Ce jeudi 14 juillet, le Directeur général de l’Agence nationale de l’aviation civile et de la météorologie (ANACIM), Sidy Guèye, a présidé le démarrage des travaux de la 34ième session plénière extraordinaire de la Commission africaine de l’aviation civile (CAFAC).
Près de 150 experts et professionnels de l’aviation civile seront réunis au Sénégal pour prendre part à cette importante session de la CAFAC qui, basée à Dakar, est l’agence spécialisée de l’UA en charge des questions d’aviation civile en Afrique, pour faciliter la coopération et la coordination entre les Etats africains en vue du développement d’un transport aérien durable.
Elle œuvre aussi pour favoriser la mise en œuvre des normes et pratiques recommandées (SARP) de l’OACI et pour l’élaboration de règles et réglementations harmonisées conformes aux meilleures pratiques internationales de l’aviation civile.
Il estime que ceci doit inciter davantage à une ‘’coopération accrue et durable’’ à même de permettre au secteur du transport aérien en Afrique de ‘’jouer de façon inclusive’’ son rôle de vecteur du développement économique et sociale à travers l’harmonisation des politiques en matière d’aviation civile à l’échelle du continent.
’’Il nous interpelle sur les efforts à consentir pour créer des synergies entre les systèmes d’aviation civile de nos pays et pour faire face aux défis sans précédent dont l’industrie africaine du transport aérien est confrontée’’, a indiqué le DG de l’ANACIM à l’ouverture de ces assises qui se tiennent sur deux jours à Saly-Portudal (Mbour), selon Aps.
Sidy Gueye rappelle le lancement officiel du marché unique du transport aérien en Afrique (MUTAA) à Addis-Abeba le 18 janvier 2018, qui constitue un ’’projet phare’’ de l’Agenda 2063 de l’Union africaine.

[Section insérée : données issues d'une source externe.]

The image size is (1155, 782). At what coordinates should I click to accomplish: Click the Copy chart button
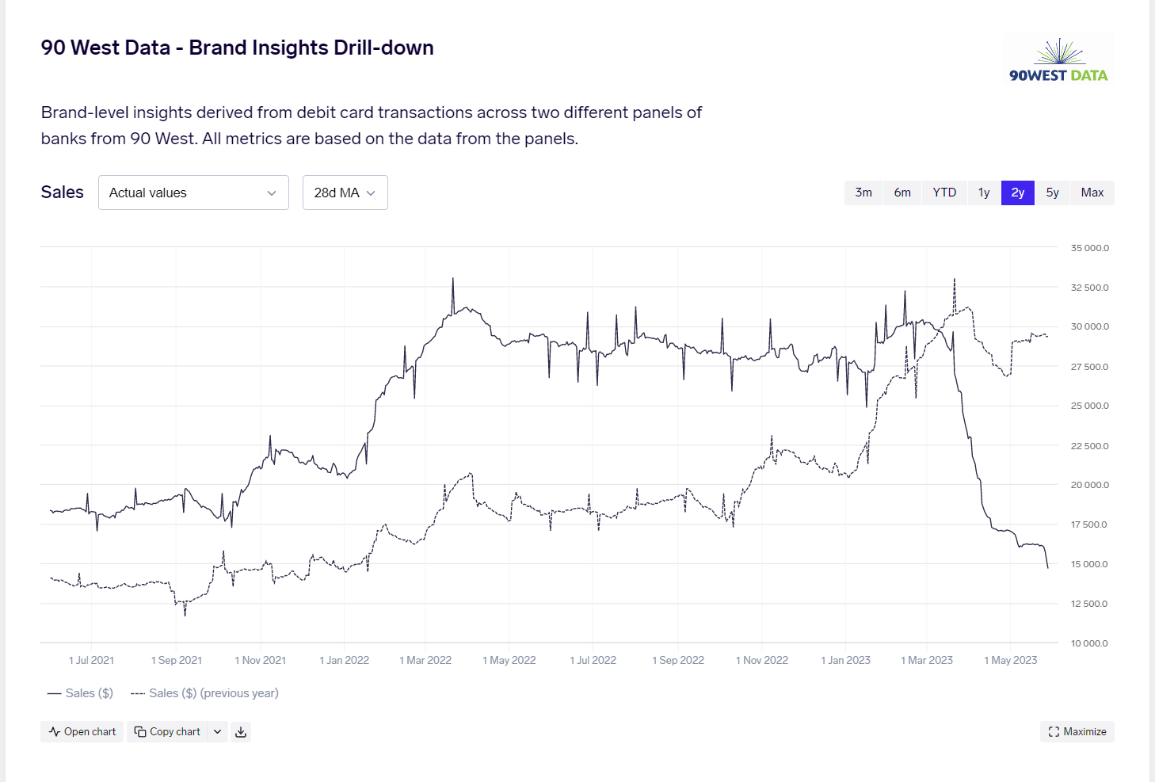[167, 732]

’’Le MUTAA nous permettrait, ainsi, d’avoir un marché du transport aérien de plus d’un milliard de personnes et gouverné par des règles communes et des objectifs communs. Il marquerait l’aboutissement de plus de deux décennies de progrès et de lutte pour une mise en œuvre effective des dispositions de la Décision de Yamoussoukro’’, a t-il indiqué.
’’Un examen lucide de notre potentiel démographique et géographique illustre que nos ressources pour relever les défis sont immenses et largement inexploitées. D’ici à 2050, il y aura plus d’un milliard cinq cent millions d’êtres humains vivant en Afrique. Il faudra bien les transporter dans des conditions optimales de sécurité et de sureté’’, a ajouté Sidy Guèye.